DSPRelated.com
Forums

C64X+ DSP runs inefficiently - How to solve?

Started by Coskun AYYILDIZ April 25, 2011
Hi everyone,

When my code seemed to be slower than I expected it to be, I wrote a simple code and saw the following problem:

My test code is the following:

int i, p1, p2, p3;

void main()
{

*(int*)0x01840000 = 0x02;// use 64KB of L2 cache
*(int*)0x01840020 = 0x04;// use 32KB of L1P cache

*(int*)0x01840040 = 0x07;// use 32KB of L1D cache

*(int*)0x01840200 = 0x01;// MAR register, make 0x80000000 memory region cachable.
p1 = 0xCDF54785;// p1 and p2 values are random
p2 = 0x28D9A25C;
p3 = 0;

for(i = 0; i < 10000; i++)
{
p3 += (p2 - p1);
}
return 0;
}

After executing this little piece of code, I read the values of TSCL and TSCH registers to see how many cycles were spent. And, I saw 107153 cycles.
So, in order to make 10000 summations, the compiler spent 107153 cycles. So, in average, 10.7 cycles for 1 summation.

Obviously, this is something unexpected and it is ruining my code. How can I make the DSP do this task as expected?

It is really important to solve this problem and I'll appreciate your helps.

ps: I am building the code with -O3 and -ms3.

Thanks.
You may want to ignore the cycle count for the first time, as the cache is cold, so you are measuring cycles both for allocating to L2 and then to L1P or L1D.
Measuring from the second time onwards will give you steady state performance.

Regards
JS

From: c... [mailto:c...] On Behalf Of Coskun AYYILDIZ
Sent: Monday, April 25, 2011 7:35 AM
To: c...
Subject: [c6x] C64X+ DSP runs inefficiently - How to solve?

Hi everyone,

When my code seemed to be slower than I expected it to be, I wrote a simple code and saw the following problem:

My test code is the following:

int i, p1, p2, p3;

void main()
{

*(int*)0x01840000 = 0x02; // use 64KB of L2 cache
*(int*)0x01840020 = 0x04; // use 32KB of L1P cache
*(int*)0x01840040 = 0x07; // use 32KB of L1D cache
*(int*)0x01840200 = 0x01; // MAR register, make 0x80000000 memory region cachable.

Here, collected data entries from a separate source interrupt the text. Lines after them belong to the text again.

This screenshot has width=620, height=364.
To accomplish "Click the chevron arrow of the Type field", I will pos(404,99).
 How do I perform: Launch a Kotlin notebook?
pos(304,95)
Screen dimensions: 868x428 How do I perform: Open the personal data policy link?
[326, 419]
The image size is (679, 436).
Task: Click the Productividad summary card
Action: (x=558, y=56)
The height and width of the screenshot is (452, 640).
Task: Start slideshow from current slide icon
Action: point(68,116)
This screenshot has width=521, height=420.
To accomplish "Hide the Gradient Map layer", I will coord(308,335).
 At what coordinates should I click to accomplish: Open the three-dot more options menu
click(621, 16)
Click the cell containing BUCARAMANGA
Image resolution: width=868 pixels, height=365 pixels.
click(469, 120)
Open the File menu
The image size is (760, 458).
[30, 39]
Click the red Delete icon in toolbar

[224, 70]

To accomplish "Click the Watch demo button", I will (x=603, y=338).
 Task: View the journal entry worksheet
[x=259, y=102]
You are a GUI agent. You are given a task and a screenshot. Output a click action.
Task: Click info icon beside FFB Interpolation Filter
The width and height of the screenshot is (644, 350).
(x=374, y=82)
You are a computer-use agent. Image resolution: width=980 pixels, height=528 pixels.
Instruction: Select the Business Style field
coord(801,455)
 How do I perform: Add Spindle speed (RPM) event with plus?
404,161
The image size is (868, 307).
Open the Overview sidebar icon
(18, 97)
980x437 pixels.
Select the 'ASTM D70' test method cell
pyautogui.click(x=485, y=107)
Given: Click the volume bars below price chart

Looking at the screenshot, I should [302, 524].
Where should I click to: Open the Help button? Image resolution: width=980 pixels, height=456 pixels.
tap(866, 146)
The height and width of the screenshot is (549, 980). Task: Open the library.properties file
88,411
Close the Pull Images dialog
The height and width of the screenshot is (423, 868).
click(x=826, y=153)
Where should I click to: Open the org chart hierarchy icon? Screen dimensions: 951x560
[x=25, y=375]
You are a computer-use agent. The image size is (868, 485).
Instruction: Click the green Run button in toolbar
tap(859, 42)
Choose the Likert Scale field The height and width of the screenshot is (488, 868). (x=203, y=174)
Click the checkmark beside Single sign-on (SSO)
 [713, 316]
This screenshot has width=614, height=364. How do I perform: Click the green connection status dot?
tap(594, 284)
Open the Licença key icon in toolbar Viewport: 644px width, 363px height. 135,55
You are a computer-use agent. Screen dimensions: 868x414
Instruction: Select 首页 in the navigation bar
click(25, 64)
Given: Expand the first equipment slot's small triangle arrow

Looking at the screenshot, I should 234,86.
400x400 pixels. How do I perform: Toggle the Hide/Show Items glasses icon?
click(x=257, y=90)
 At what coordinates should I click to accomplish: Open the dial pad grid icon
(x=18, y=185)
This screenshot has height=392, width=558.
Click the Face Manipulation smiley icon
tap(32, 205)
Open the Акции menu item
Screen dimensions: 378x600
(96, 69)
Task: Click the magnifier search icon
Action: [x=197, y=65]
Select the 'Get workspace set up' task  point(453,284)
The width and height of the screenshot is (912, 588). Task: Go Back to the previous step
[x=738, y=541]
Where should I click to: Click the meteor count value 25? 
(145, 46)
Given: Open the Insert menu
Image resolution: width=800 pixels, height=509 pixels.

p1 = 0xCDF54785; // p1 and p2 values are random
p2 = 0x28D9A25C;
p3 = 0;

for(i = 0; i < 10000; i++)
{
p3 += (p2 - p1);
}
return 0;
}

After executing this little piece of code, I read the values of TSCL and TSCH registers to see how many cycles were spent. And, I saw 107153 cycles.
So, in order to make 10000 summations, the compiler spent 107153 cycles. So, in average, 10.7 cycles for 1 summation.

Obviously, this is something unexpected and it is ruining my code. How can I make the DSP do this task as expected?

It is really important to solve this problem and I'll appreciate your helps.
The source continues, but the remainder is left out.